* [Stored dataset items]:
******************************

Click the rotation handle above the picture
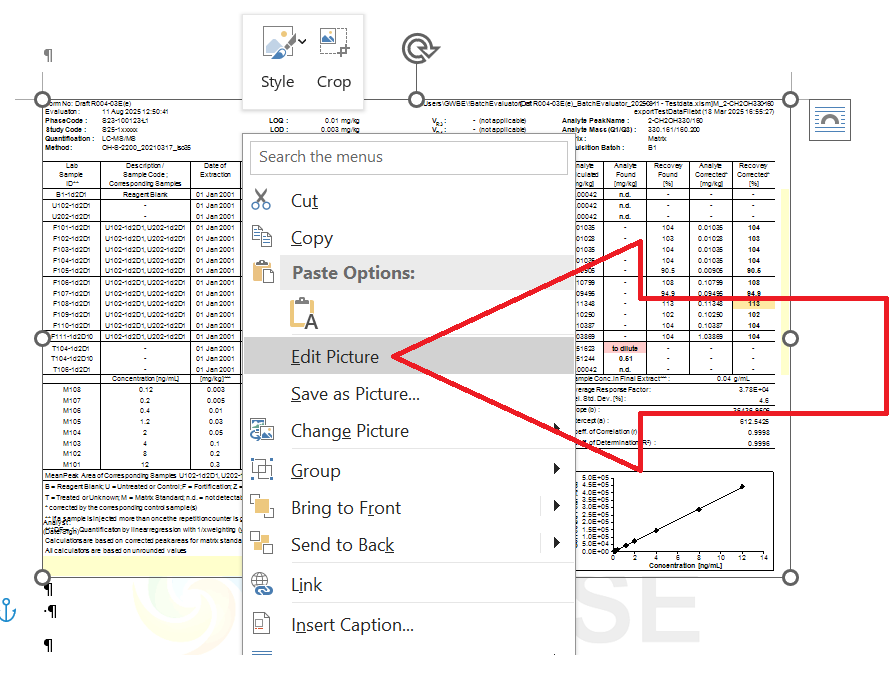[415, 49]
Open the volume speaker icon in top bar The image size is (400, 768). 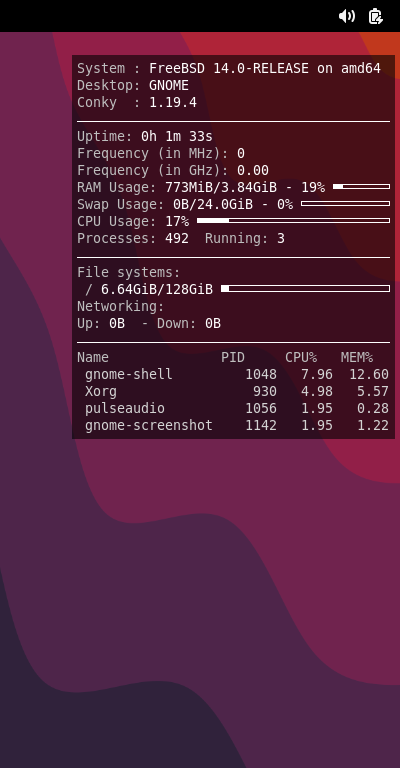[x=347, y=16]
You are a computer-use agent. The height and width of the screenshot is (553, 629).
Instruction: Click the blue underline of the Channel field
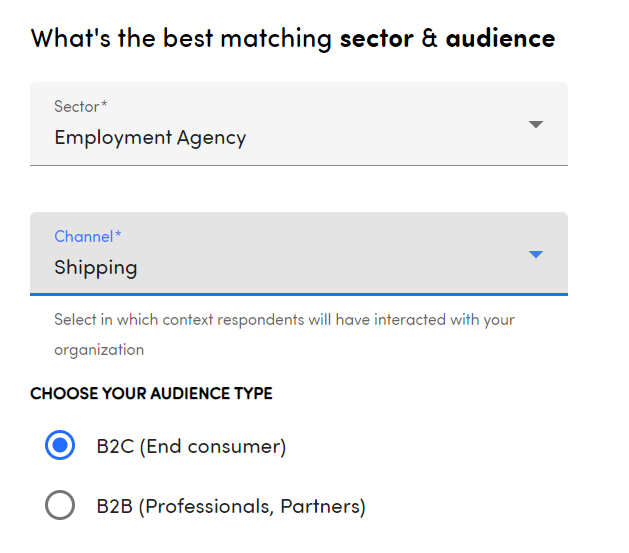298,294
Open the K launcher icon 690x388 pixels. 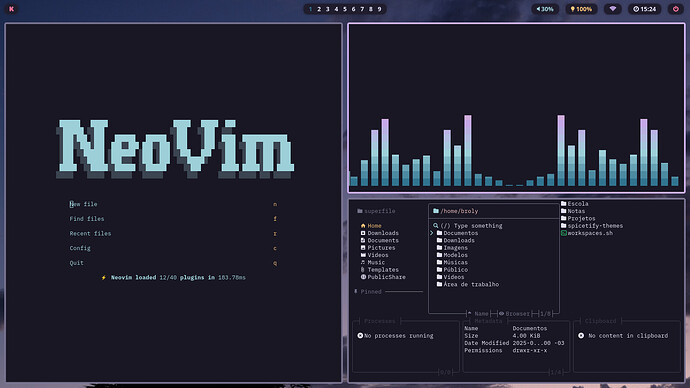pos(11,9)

******************************

* [The request]:
Count the lines in the listing that contain the word "Click", treating uppercase and lowercase as different. Reply with the number alone.

* [Solution for this task]:
2